Given these promising results, Phase III trials began with Moderna focusing its efforts within the U.S. and Pfizer taking a global approach. Between the two trials, more than 70,000 people were enrolled to receive either a placebo or a real vaccine and were subsequently sent out into the real world where their COVID-19 status was monitored for approximately 10 weeks, with the hope the results would be available before the year’s end, according to BioSpace.

In Pfizer’s Phase III trial, there were 170 total confirmed cases of COVID-19, with 162 of them occurring in the placebo arm. That’s an efficacy rate of approximately 95%. Furthermore, the company reported an extremely low number ( less than 2%) of adverse events, with none of them requiring immediate or critical medical attention.

Similarly, Moderna’s efficacy rate was approximately 95%, where the number of symptomatic COVID-19 cases in the treatment arm of the trial was only 11 compared to the 185 cases in the placebo arm. Perhaps even more impressively, while 30 of the 185 cases in the placebo arm developed into a severe case of COVID-19 requiring hospitalization, zero such cases were found in the vaccine arm.

"These vaccines are among some of the best we've ever made, when we had the first numbers — 95% of all symptomatic infections were prevented — 5% weren't protected," said Dr. Steven Lawrence, a Washington University infectious disease physician at Barnes-Jewish Hospital in St. Louis. "That's still phenomenal, compared to the flu vaccine which is 50-75% effective. That still means 1 in 20 people are still going to get infected, and breakthrough cases have always been known and will occur more often as a huge amount of virus is in the community, with more opportunity to get exposed and infected. That 5% will add up over time. The most important thing is to remember that the vast majority of people who have been vaccinated, even with breakthrough cases, the vast majority suffer only mild infections, vaccines provide extremely high protection against serious illness and severe disease, even against delta even eight months out, we still see those high levels of protection."

Both Pfizer and Moderna took those results to the U.S. Food and Drug Administration and their vaccines were granted emergency use authorization. Fast forward to Aug. 23, 2021 and Pfizer's vaccine won out.

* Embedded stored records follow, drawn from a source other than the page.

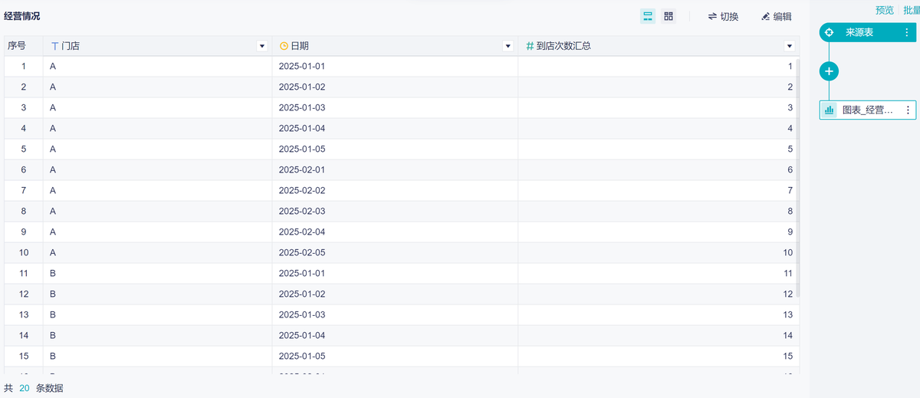Add a step with the plus button
Viewport: 920px width, 398px height.
829,71
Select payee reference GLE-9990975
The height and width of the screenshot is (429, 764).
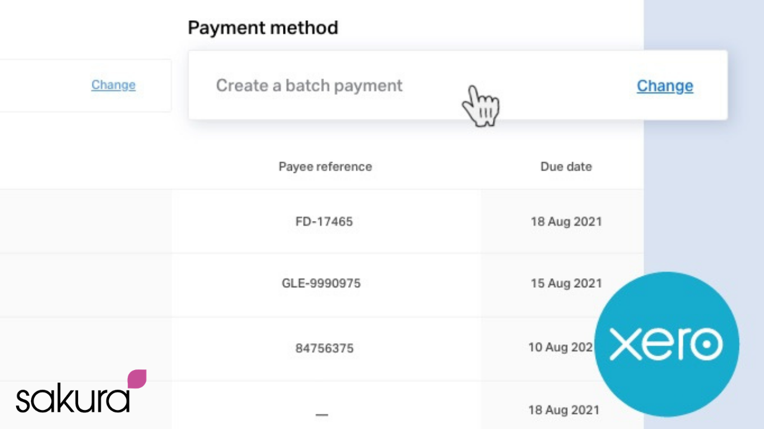(321, 284)
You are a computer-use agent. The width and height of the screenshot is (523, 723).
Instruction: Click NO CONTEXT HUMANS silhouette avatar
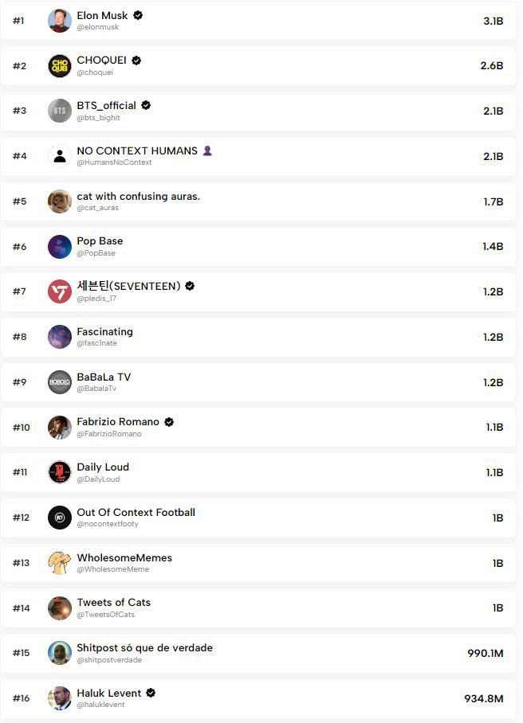pos(60,156)
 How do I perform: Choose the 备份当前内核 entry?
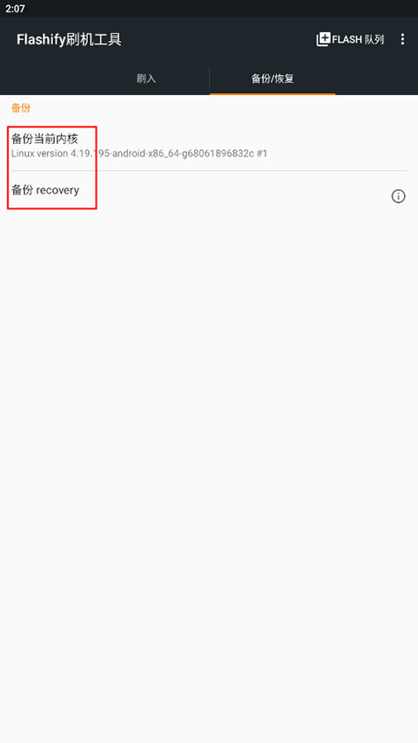[x=209, y=146]
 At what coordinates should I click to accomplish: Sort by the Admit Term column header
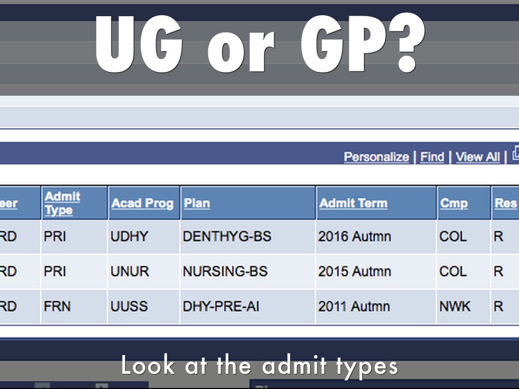pyautogui.click(x=353, y=203)
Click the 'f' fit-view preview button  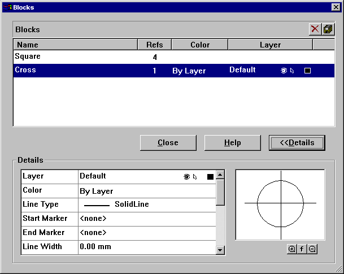click(x=302, y=249)
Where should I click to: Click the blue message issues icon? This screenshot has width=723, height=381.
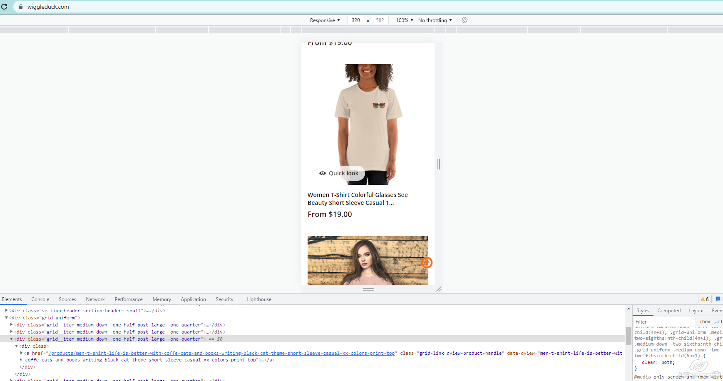point(718,299)
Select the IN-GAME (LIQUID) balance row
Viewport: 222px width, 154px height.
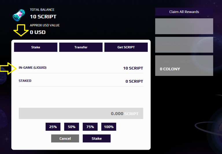pyautogui.click(x=81, y=68)
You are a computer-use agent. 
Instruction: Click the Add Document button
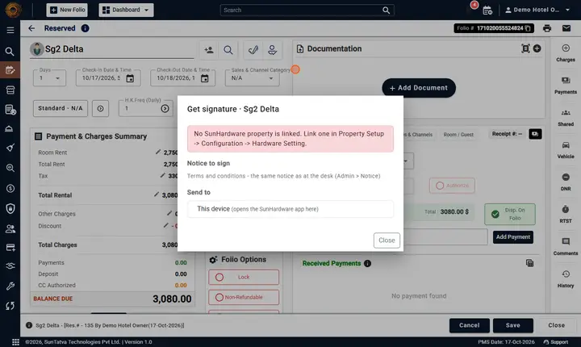pos(419,88)
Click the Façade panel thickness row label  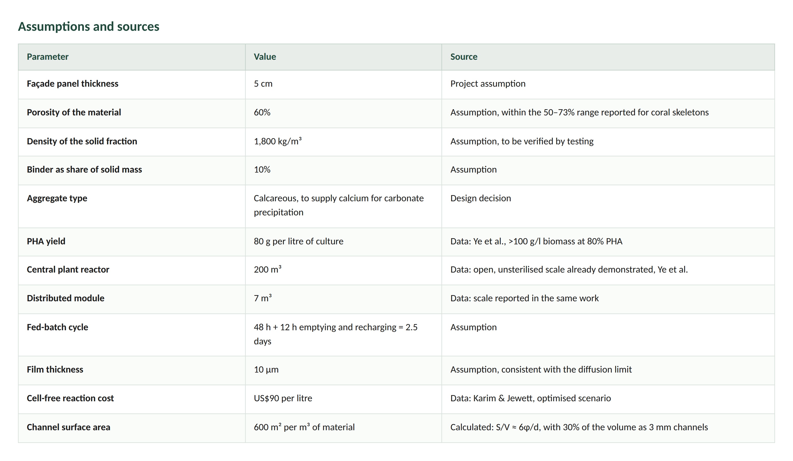coord(72,84)
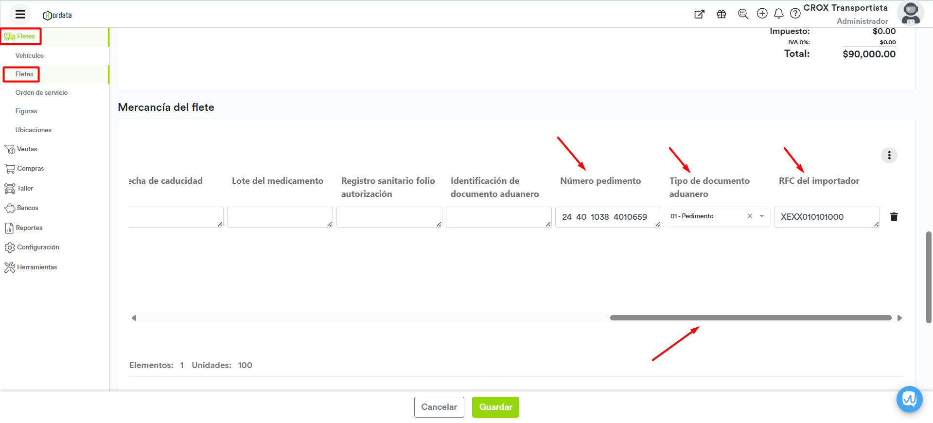Image resolution: width=933 pixels, height=423 pixels.
Task: Expand Tipo de documento aduanero dropdown arrow
Action: click(762, 216)
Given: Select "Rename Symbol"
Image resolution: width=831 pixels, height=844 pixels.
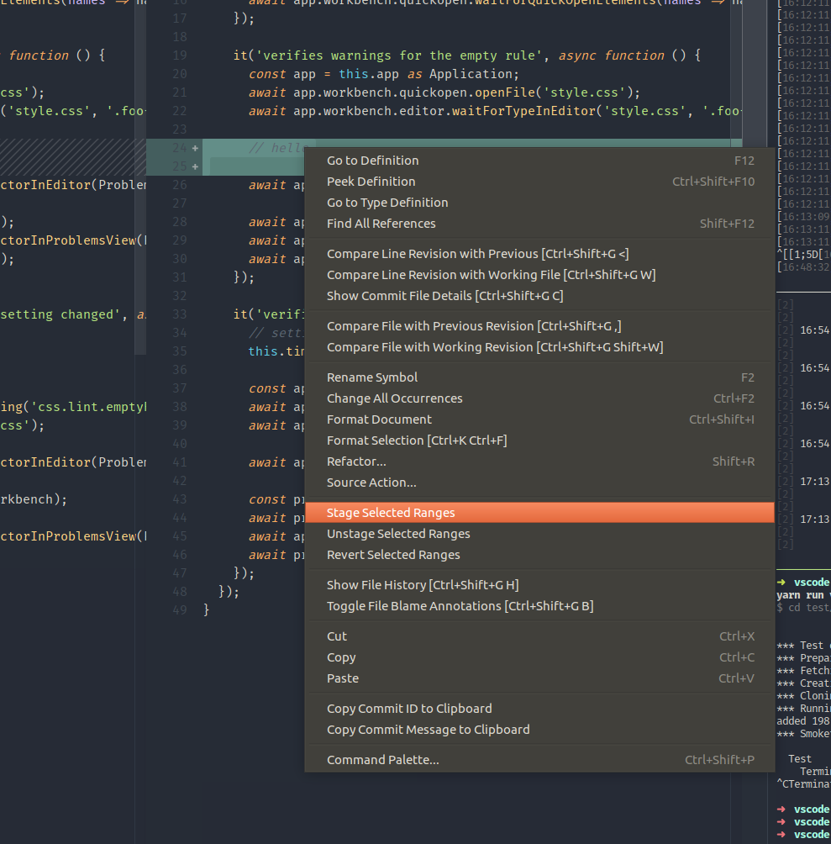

It was granted full approval by the FDA.

Pfizer developed and distributed a safe and effective vaccine for COVID-19 in less than a quarter of the time it took to achieve the same for mumps — the previous record holder.

Concerned about long term COVID vaccine side effects?

Doctors say you shouldn't be.

The Pfizer and Moderna phase III trials started on July 27, 2020, so researchers have been studying COVID-19 vaccine side effects for more than a year.

Serious side effects following vaccination are extremely rare. In contrast, you might deal with long-term health problems after getting sick with COVID-19.

“The effects of COVID-19 itself are much more serious than any kind of potential effects from the vaccine," Hamed said. "Now, do I think people will have side effects? Absolutely. It comes with the territory. But as far as those severe side effects, I think they’re very rare.”

Millions of people have received COVID-19 vaccines, and no long term side effects have been detected. Additionally, the COVID-19 vaccine is non-live. The vaccine does not contain any part of the virus. No non-live vaccine has ever been shown to cause side effects years later, according to the Chicago Department of Public Health.

“Do we have the evidence in front of us, of the million people that we vaccinated, that nothing bad happened to them 20 years later? No, we don’t know that," Chapin said. "We’re making some scientifically based assumptions on data we have from other vaccines. But again, the science would suggest that this is a safe vaccine, even in the long term, even though we don’t have data on this specific vaccine to prove that.”

The COVID-19 vaccine leaves your body within 72 hours. Your body makes antibodies triggered by the vaccine, and that is what sticks around to protect you. Hamed said you will not be able to see traces of spike proteins in people inoculated with the COVID-19 vaccine years later.